[WestG] [LIT] Mersch, Margit: Das ehemalige Zisterzienserinnenkloster Vallis Dei in Brenkhausen
Alexander Schmidt
Alexander.Schmidt at lwl.org
Mo Jun 30 10:38:29 CEST 2008
Von: "LWL-Pressestelle" <presse at lwl.org>
Datum: 27.06.2008, 12:57
LITERATUR
Neue Erkenntnisse über das ehemalige Kloster Vallis Dei
LWL veröffentlicht eine interdisziplinäre Publikation
Sechs Jahre lang hat ein Grabungsteam des Landschaftsverbandes
Westfalen-Lippe (LWL) das ehemalige Zisterzienserinnenkloster
Vallis Dei in Höxter-Brenkhausen (Kreis Höxter) archäologisch
untersucht. Jetzt legt die LWL-Archäologie für Westfalen die
umfassende Auswertung der Grabungsergebnisse in dem Buch "Das
ehemalige Zisterzienserinnenkloster Vallis Dei in Brenkhausen im
13. und 14. Jahrhundert" vor.
"Brenkhausen steht in Verbindung mit einer monastischen
Entwicklung, die seit dem zweiten Viertel des 13. Jahrhunderts
in Westfalen zu beobachten ist", erklärt die Direktorin der
LWL-Archäologie, Dr. Gabriele Isenberg. "In rascher Folge
entstanden unter der Förderung geistlicher Territorialherren
zahlreiche Zisterzienserinnenklöster für die Töchter der vor
allem in den Städten ansässigen minderen Adels- und
Bürgerfamilien."
"Der Bedarf an einem solchen Frauenkloster war auch in Höxter
groß, da diese Stadt stark wuchs und in ihr die Gruppe der
Bürger und niederen Adeligen. Die bestehenden Frauenstifte und
Klöster der Region waren jedoch dem Hochadel vorbehalten",
ergänzt die Archäologin und Autorin Dr. Margit Mersch.

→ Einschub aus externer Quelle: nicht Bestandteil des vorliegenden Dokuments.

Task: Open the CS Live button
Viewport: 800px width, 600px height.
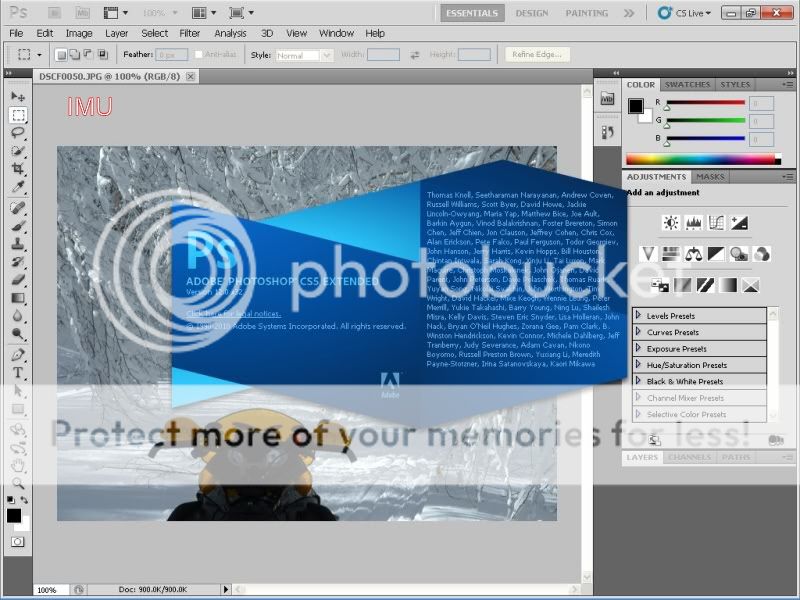Action: 685,13
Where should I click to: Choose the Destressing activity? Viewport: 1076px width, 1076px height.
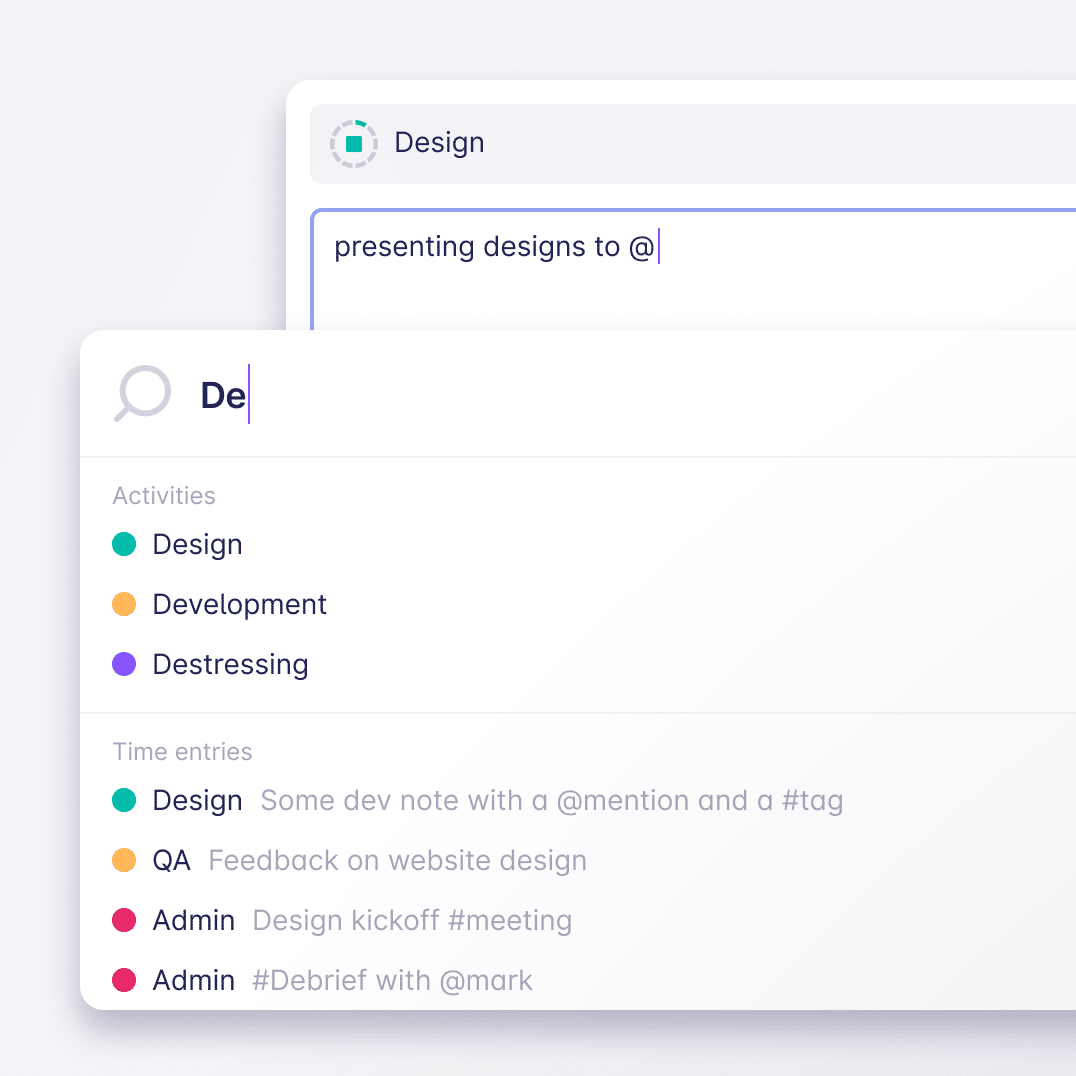click(230, 665)
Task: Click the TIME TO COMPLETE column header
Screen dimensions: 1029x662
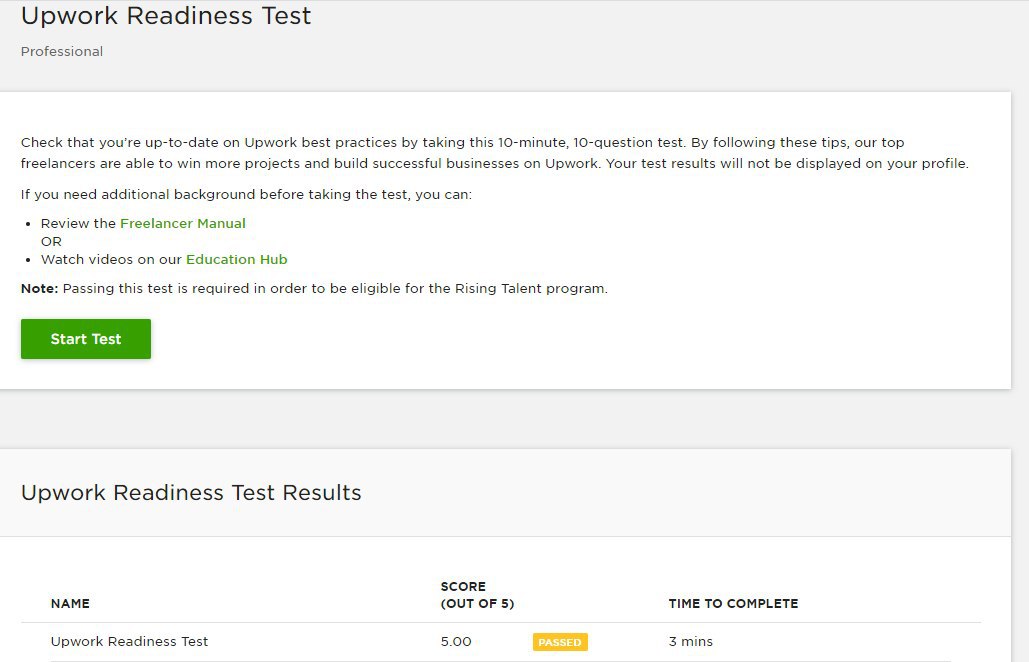Action: 733,603
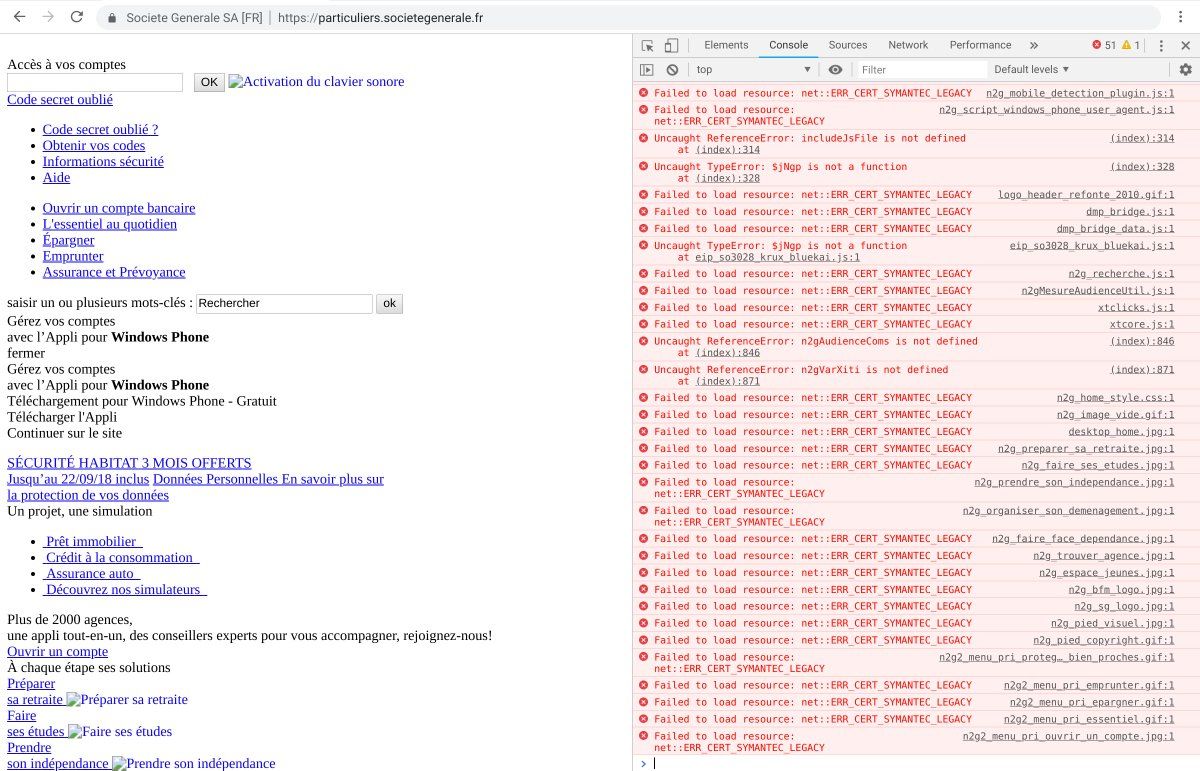Open console settings gear
This screenshot has width=1200, height=771.
coord(1185,70)
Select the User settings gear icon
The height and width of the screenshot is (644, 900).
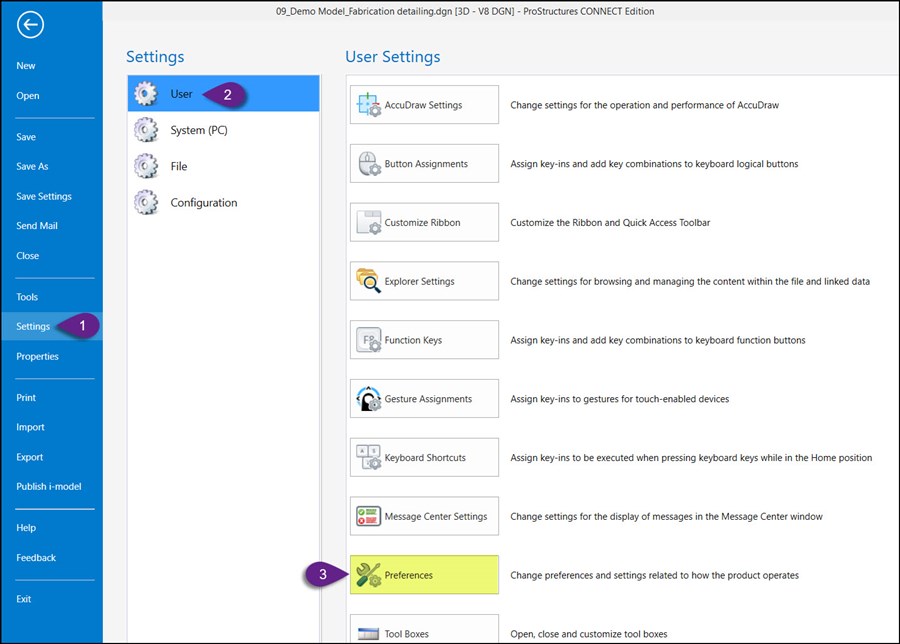[x=147, y=92]
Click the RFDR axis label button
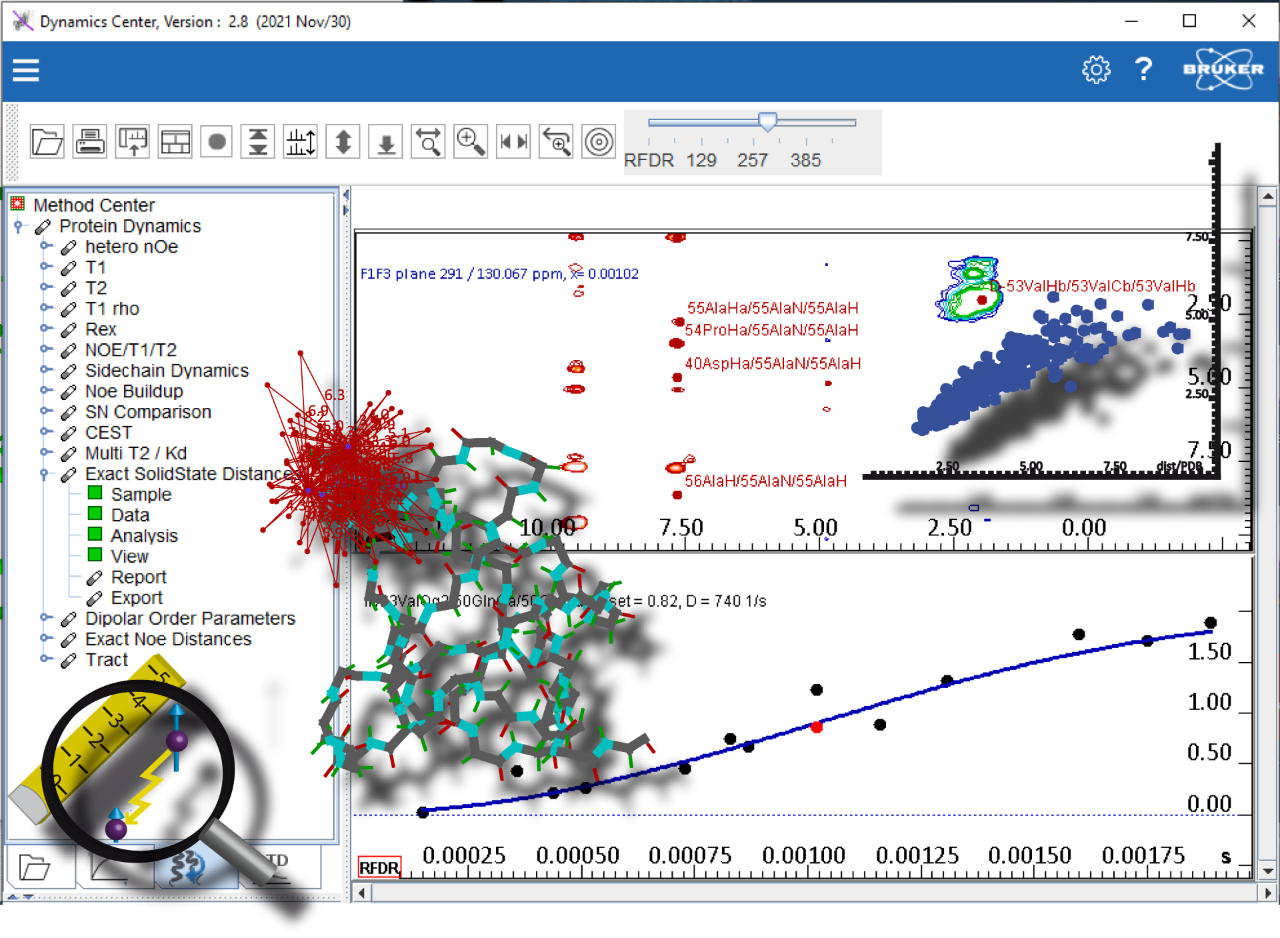This screenshot has height=938, width=1280. click(x=379, y=867)
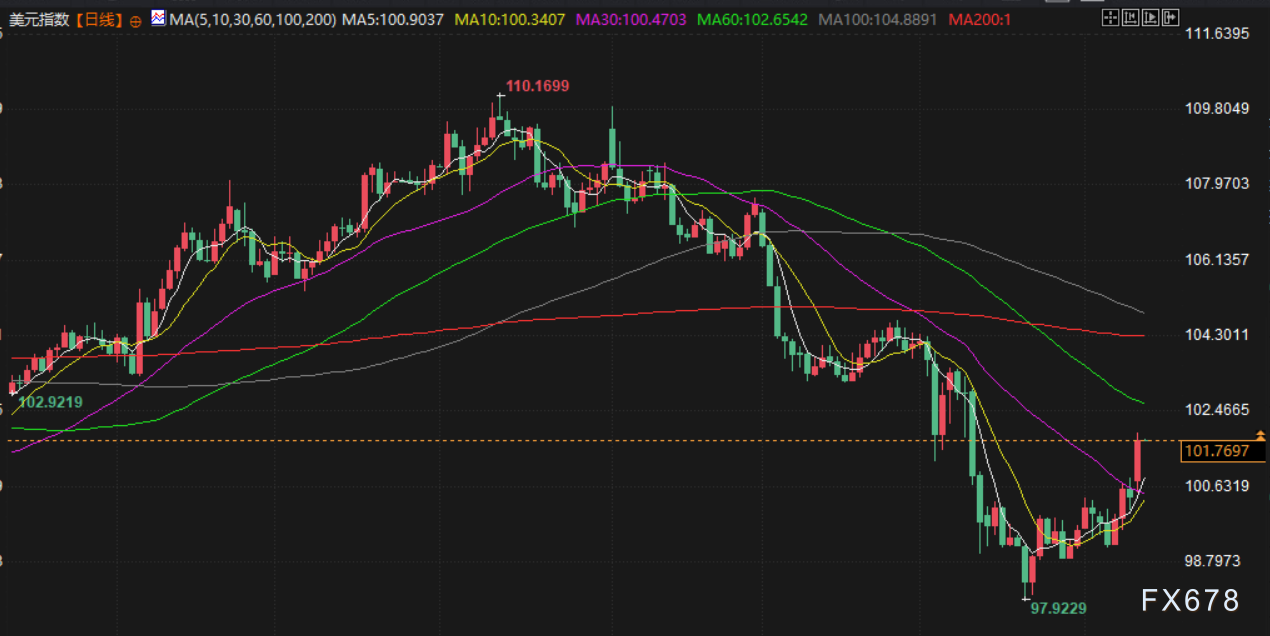Click the gray MA100:104.8891 legend label
Image resolution: width=1270 pixels, height=636 pixels.
pos(878,19)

Das 1246 erstmals erwähnte Zisterzienserinnenkloster Vallis Dei
wurde vom Corveyer Abt als geistlichem Territorial- und
Stadtherren ins Leben gerufen. Es war die jüngste Einrichtung
der Reichsabtei Corvey. Von dem heutigen Gebäudekomplex stammen
die Kirche und der Ostflügel des Klausurgebäudes im Wesentlichen
noch aus der Gründungszeit im 13. Jahrhundert, was eine
Seltenheit ist. Die übrigen Teile des Klosters sind aus dem 18.
Jahrhundert.
Hintergrundinformationen Architektur
In zehn Grabungskampagnen zwischen 1989 und 1995 untersuchte Dr.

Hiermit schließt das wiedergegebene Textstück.